Recommendation: The Government should set minimum performance levels, and punish poor performers by imposing penalties or terminating contracts entirely.
Care for the elderly
Most care services for the elderly are provided by the private sector and regulated by the Government through the Care Quality Commission.
But it is very hard for families accurately to assess the care and standards of large numbers of independent nursing homes.
In 2010 the CQC abolished its star-rating system which ranked care providers according to the quality of their services.
Instead it encouraged the development of consumer generated “Trip-Advisor style” rating – entirely unsuitable for the elderly or infirm.
Recommendation: Bring back government star ratings and introduce a tighter regulatory framework.
The Ministry of Justice has announced plans to open up 70 per cent of the probation service to outside providers. But the IfG warns that re-offending outcomes – by which providers will be paid – are very difficult to measure and in most circumstances cannot be controlled by one provider alone.

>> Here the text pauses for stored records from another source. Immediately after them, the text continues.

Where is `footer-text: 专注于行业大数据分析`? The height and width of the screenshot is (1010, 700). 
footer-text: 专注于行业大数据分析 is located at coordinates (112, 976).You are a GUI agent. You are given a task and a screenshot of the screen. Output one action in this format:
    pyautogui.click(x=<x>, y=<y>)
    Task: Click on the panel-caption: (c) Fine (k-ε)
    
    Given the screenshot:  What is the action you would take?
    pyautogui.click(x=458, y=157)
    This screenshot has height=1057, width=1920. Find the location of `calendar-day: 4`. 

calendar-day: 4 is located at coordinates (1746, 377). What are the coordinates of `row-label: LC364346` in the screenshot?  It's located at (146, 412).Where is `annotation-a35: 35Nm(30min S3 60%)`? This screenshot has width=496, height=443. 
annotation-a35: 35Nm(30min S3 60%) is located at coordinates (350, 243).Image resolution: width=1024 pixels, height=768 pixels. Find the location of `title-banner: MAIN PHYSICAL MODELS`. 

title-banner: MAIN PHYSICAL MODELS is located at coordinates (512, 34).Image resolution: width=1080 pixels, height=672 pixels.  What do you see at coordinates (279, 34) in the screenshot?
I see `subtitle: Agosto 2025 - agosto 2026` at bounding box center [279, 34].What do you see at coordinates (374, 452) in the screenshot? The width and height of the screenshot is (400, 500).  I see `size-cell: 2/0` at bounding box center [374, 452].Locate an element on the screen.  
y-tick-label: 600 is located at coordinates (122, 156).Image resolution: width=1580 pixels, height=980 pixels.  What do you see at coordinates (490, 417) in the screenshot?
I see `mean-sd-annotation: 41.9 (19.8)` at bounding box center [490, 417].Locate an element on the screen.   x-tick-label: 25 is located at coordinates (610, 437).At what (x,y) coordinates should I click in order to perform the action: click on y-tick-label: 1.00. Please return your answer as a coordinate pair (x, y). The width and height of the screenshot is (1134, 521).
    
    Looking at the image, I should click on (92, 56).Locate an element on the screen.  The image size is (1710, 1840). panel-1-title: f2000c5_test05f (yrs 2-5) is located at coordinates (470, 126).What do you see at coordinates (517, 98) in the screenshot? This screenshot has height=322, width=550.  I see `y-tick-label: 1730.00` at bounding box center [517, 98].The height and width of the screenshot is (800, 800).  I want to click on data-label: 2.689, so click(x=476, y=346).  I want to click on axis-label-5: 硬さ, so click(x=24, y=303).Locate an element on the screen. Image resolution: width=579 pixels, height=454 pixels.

Some senior officials told the IfG that they feared private companies would be less well placed to integrate with other services (like mental health agencies and the police).
Recommendation: The MoJ should not outsource probation contracts all at once – but roll them out and assess each one over time. The department should also demand high levels of transparency and publish data not just on their key performance indicators (including reoffending rates) but also on the contracts they have let to specialist providers of services like drug treatment or mentoring support.